Comprenez-vous l'hostilité de beaucoup de Français devant l'ampleur donnée à la visite du colonel Kadhafi en France ?
Brice Hortefeux. Il ne s'agissait pas d'une visite d'Etat, mais d'une simple visite officielle (de 6 jours!) d'un chef d'Etat avec lequel la France est en relations. Cette précision protocolaire n'est pas seulement symbolique : elle est significative. Sur le fond, depuis 2001, que s'est-il passé ? 1. Le colonel Kadhafi a publiquement renoncé au terrorisme en indemnisant les victimes de l'attentat de Lockerbie. 2. Il a mis fin à son programme nucléaire militaire et chimique. 3. Il a permis la libération des infirmières bulgares. Je pose donc une question simple : fallait-il ignorer ces évolutions au risque de les remettre en cause, ou les encourager ? La réponse est évidente.
Le provocateur Kadhafi a-t-il totalement tort de répondre à ceux qui invoquent devant lui les droits de l'homme que les Français ne traitent pas toujours bien leurs immigrés ?
Je rappelle que la France respecte naturellement le droit d'asile, qu'elle protège les droits fondamentaux, qu'elle se soumet aux conventions internationales. Dans ce cadre, la France a aussi le devoir de raccompagner les étrangers qui ne respectent pas nos lois.
Est-on condamné à devoir toujours choisir : soit les contrats, soit les droits de l'homme ?
Grâce à Nicolas Sarközy, nous ne vivons pas dans une diplomatie figée. Lorsque les hommes évoluent, les Etats doivent évoluer. En diplomatie, avoir une éthique n'empêche pas d'être pragmatique. (vendre des armes à un dictateur ex-terroriste, par exemple...)
Où en êtes-vous de l'expulsion des immigrés en situation irrégulière, vous qui aviez dit que votre objectif, c'était 25 000 expulsions en 2007 ?
Le nombre des éloignements - je préfère ce mot - ne constitue pas l'alpha et l'oméga de ma politique. C'est un indicateur parmi d'autres, avec la lutte contre les fraudes, le combat contre le travail illégal, les actions menées contre les marchands de sommeil, les nombreuses initiatives dirigées contre les passeurs clandestins et leurs filières, véritables esclavagistes des temps modernes...
Mais où en êtes-vous ?
Fin novembre, 21 000 éloignements avaient été effectués, en tenant compte de la période d'attente liée aux élections présidentielle et législatives, et de l'évolution concernant le régime juridique des ressortissants bulgares et roumains. En 2006, sur la même période, il y en avait eu 21 500.

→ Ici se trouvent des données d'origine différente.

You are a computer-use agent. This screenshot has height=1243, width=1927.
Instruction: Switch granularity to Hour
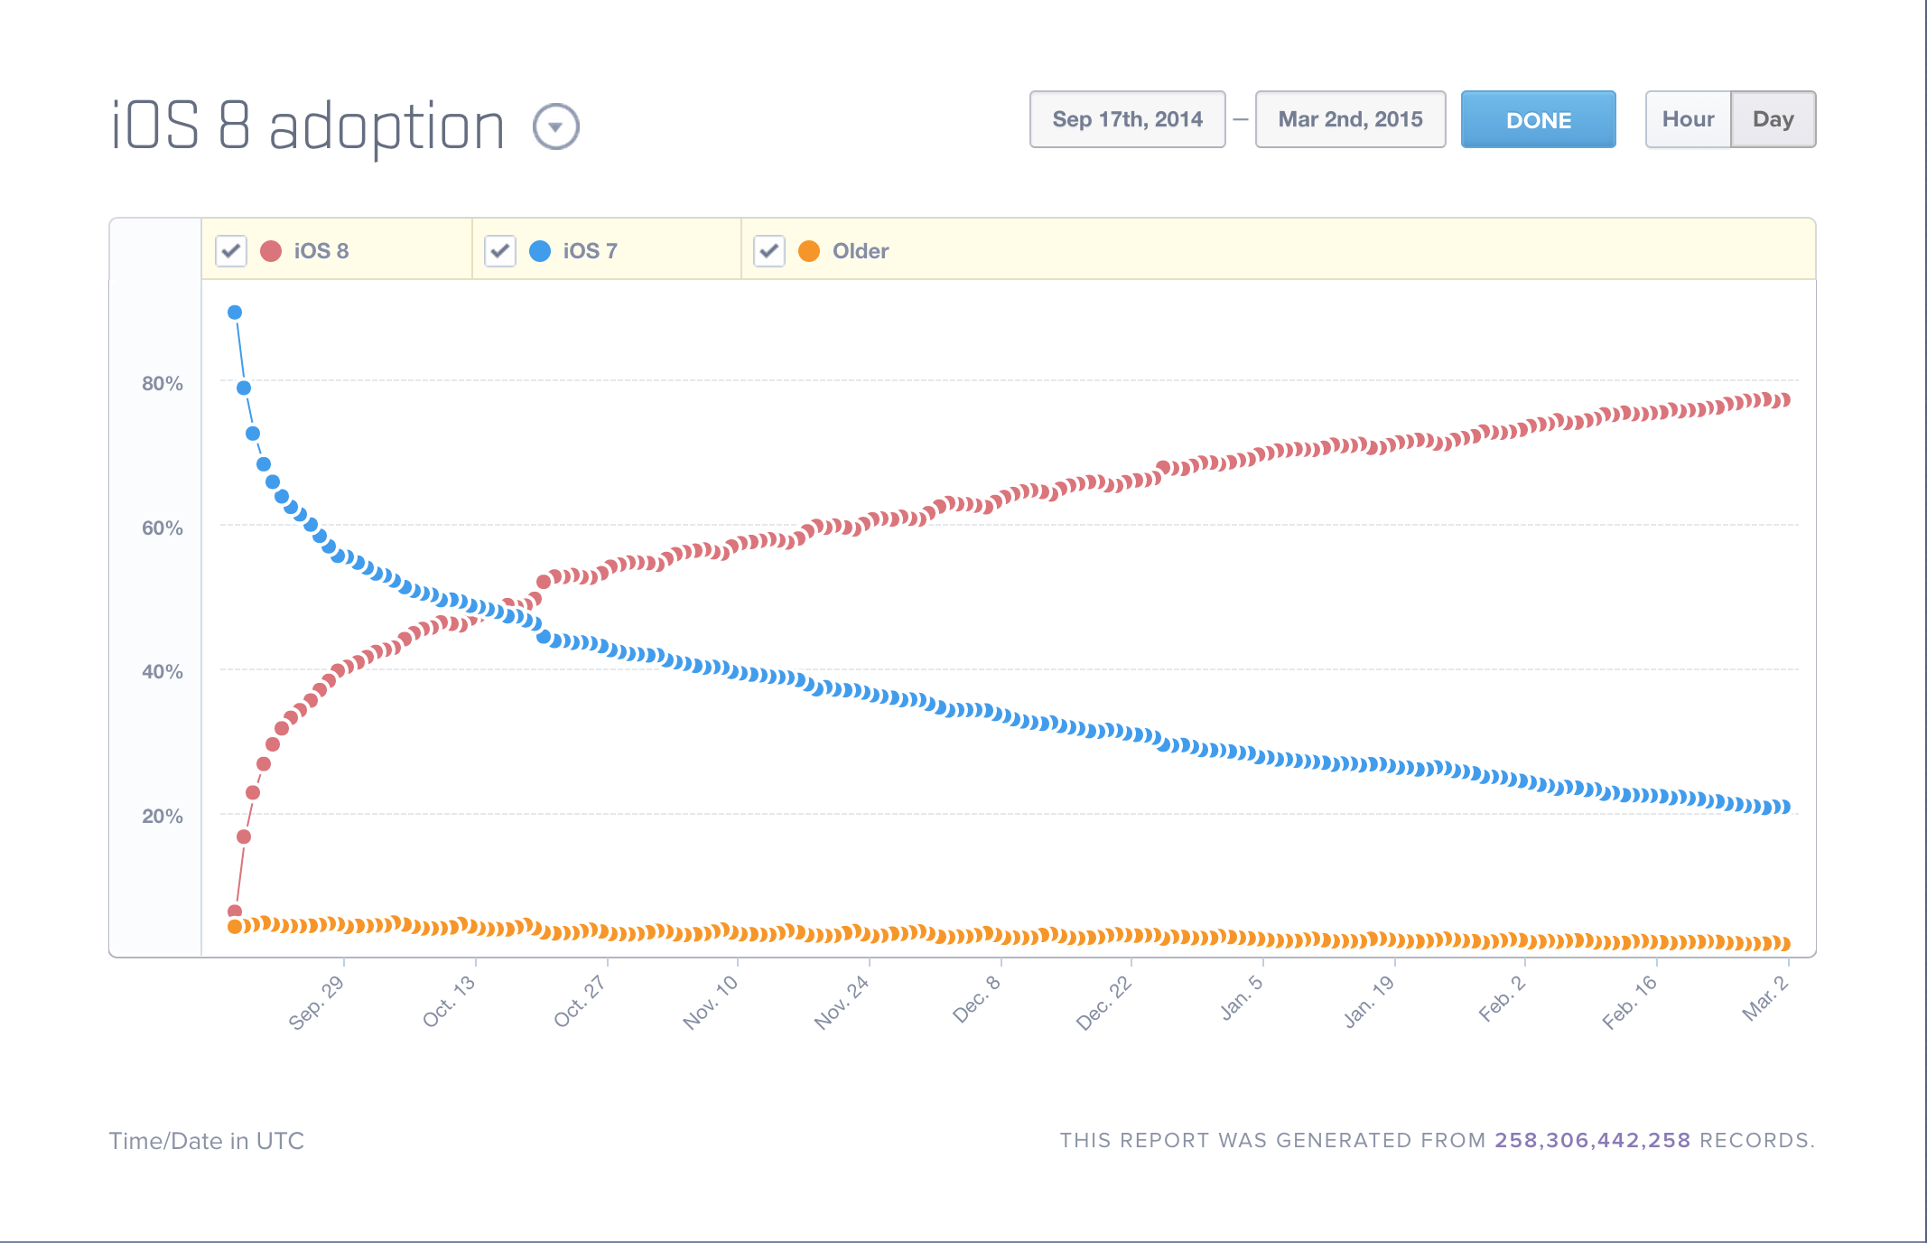pos(1688,119)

Pourquoi vous fixez-vous ainsi des objectifs chiffrés, théoriques et même « idéologiques » ?
Ce chiffre avait été donné en début d'année. Il rappelle tout simplement un principe : un étranger en situation irrégulière sur notre territoire a vocation à être reconduit dans son pays d'origine, sauf situations particulières que nous examinons avec un souci de justice et d'humanisme.
Concrètement, que veut dire « immigration choisie » ?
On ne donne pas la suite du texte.